Learn how merge tags work, what types are available, and how to use them to personalize documents and templates automatically.

Updated this week

Merge tags allow you to automatically personalize documents and templates with dynamic information. When a document is created or sent, merge tags are replaced with real data—such as recipient details, sender information, company data, or CRM values.
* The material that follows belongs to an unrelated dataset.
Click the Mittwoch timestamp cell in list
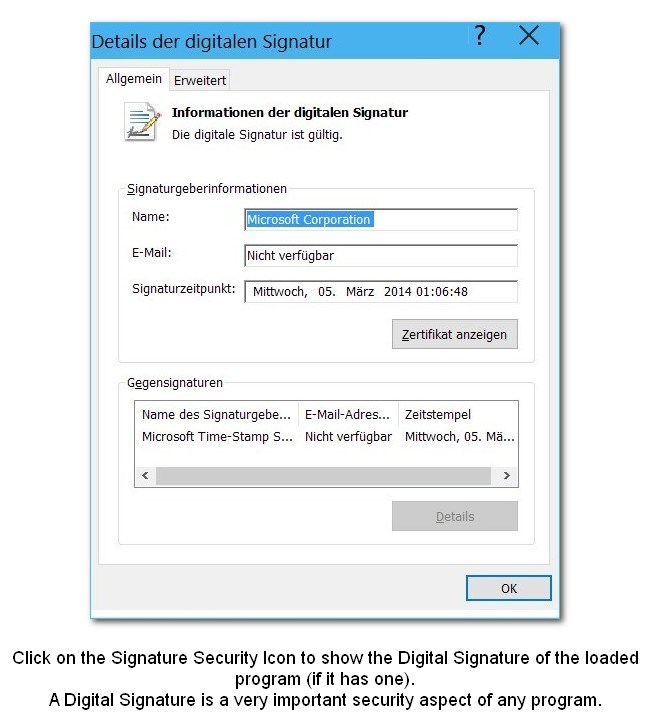[x=459, y=437]
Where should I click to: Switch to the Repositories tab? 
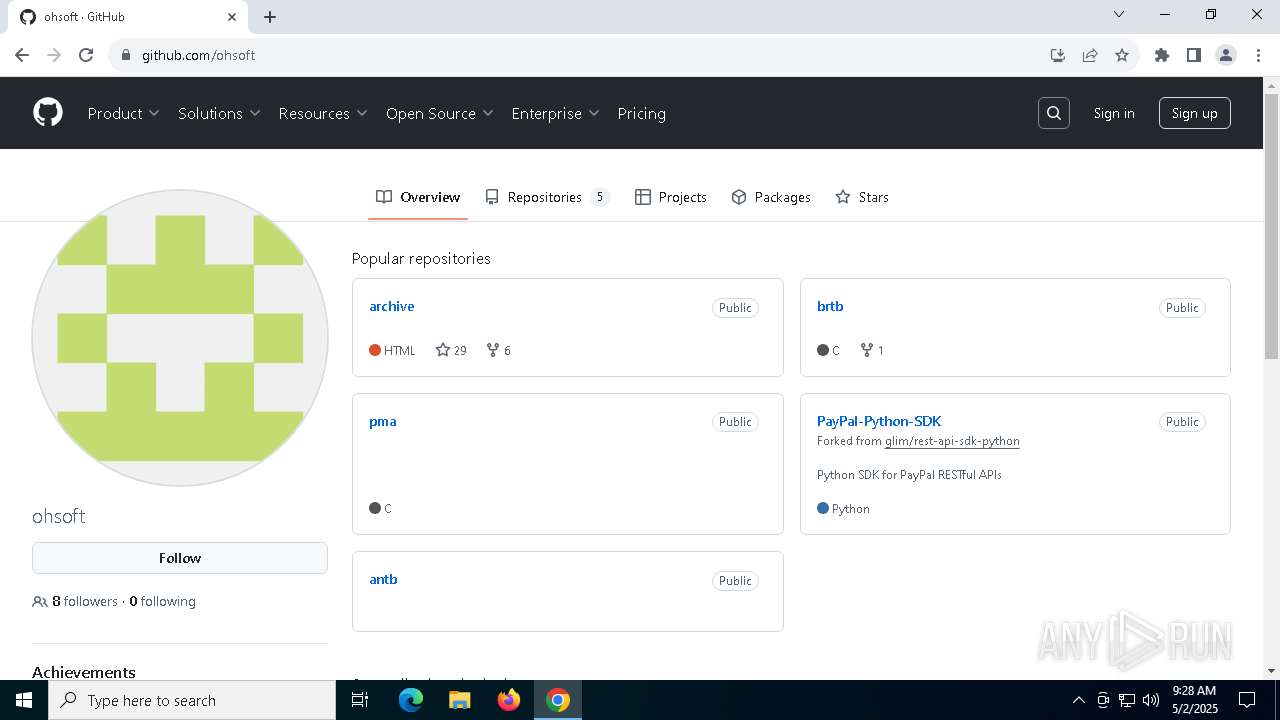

This ensures every document is tailored without requiring manual editing.

Merge tags work across the Editor, Templates, and Messages, and are essential for creating scalable, personalized document flows.


1. What Merge Tags Do

Merge tags act as placeholders that GetAccept replaces with actual values.
Examples:

  • {{recipient.firstName}} → John

  • {{sender.title}} → Account Executive

  • {{company.name}} → ACME Inc.

  • {{deal.value}} → €12,500

This keeps content accurate, personalized, and consistent.


2. Types of Merge Tags

Merge tags are grouped by the type of data they pull from.

Recipient Tags

Insert data related to the individual receiving the document:

  • Name

  • Email

  • Phone number

  • Company name

Useful for greetings, personalization, and contract fields.


Sender Tags

Pull information about the user sending the document:

  • Name

  • Title

  • Contact information

  • Company details

Helpful for signature blocks, sign-offs, and branding.


Company & Entity Tags

Insert details from your GetAccept entity settings:

  • Logo

  • Address

  • Organization name

  • Default company information

Used for headers, footers, and branding consistency.


Document Tags

Pull data specific to the document:

  • Document name

  • Document value

  • Expiration date

  • Custom data fields

Ensures key details stay consistent throughout the document.


CRM Merge Tags (optional)

Available when your CRM is connected (Salesforce, HubSpot, Dynamics, Pipedrive, etc.)

Use these for:

  • Deal value

  • Close date

  • Company industry

  • Line items (via merge blocks)

  • Owner information

CRM tags allow high levels of automation when documents are created from CRM workflows.


3. Where Merge Tags Can Be Used

Merge tags work in most content areas, including:

  • Editor text elements

  • Templates (Editor or PDF with field mapping)

  • Document messages

  • Email templates

  • Communication templates

  • Content Library snippets

If a field supports text, it typically supports merge tags.


4. How Merge Tags Update

Merge tags populate at the moment the document is created or updated.

They update when:

  • You create a document from a template

  • You assign recipients to template roles

  • You change CRM data before generating the document

  • You edit document details (e.g., updating value or company name)

If required data is missing (like recipient phone number), the merge tag appears empty until the information is provided.


5. Merge Tag Best Practices

To ensure tags behave correctly:

  • Always assign template roles, so tags know which recipient to reference

  • Keep CRM fields clean and consistent

  • Use fallback values when needed (e.g., “Hi {{recipient.firstName | default:'there'}}”)

  • Avoid placing merge tags inside pricing tables

  • Keep merge tags inside text elements—not images or embedded media

These practices prevent formatting issues and missing values.


6. Common Issues & Why They Happen

  • Tag not populating → Missing recipient or CRM data

  • Wrong value inserted → Wrong role assigned

  • Tag stays blank → Field type unsupported or not mapped

  • Formatting looks strange → Tag placed in a styled area incorrectly

Each issue is typically fixed by updating the source data or adjusting template roles.


Summary

Merge tags automatically personalize your documents with real data—saving time while improving accuracy. They can pull information from recipients, senders, your organization, the document itself, or your CRM. Using merge tags effectively creates scalable, consistent, and dynamic document workflows.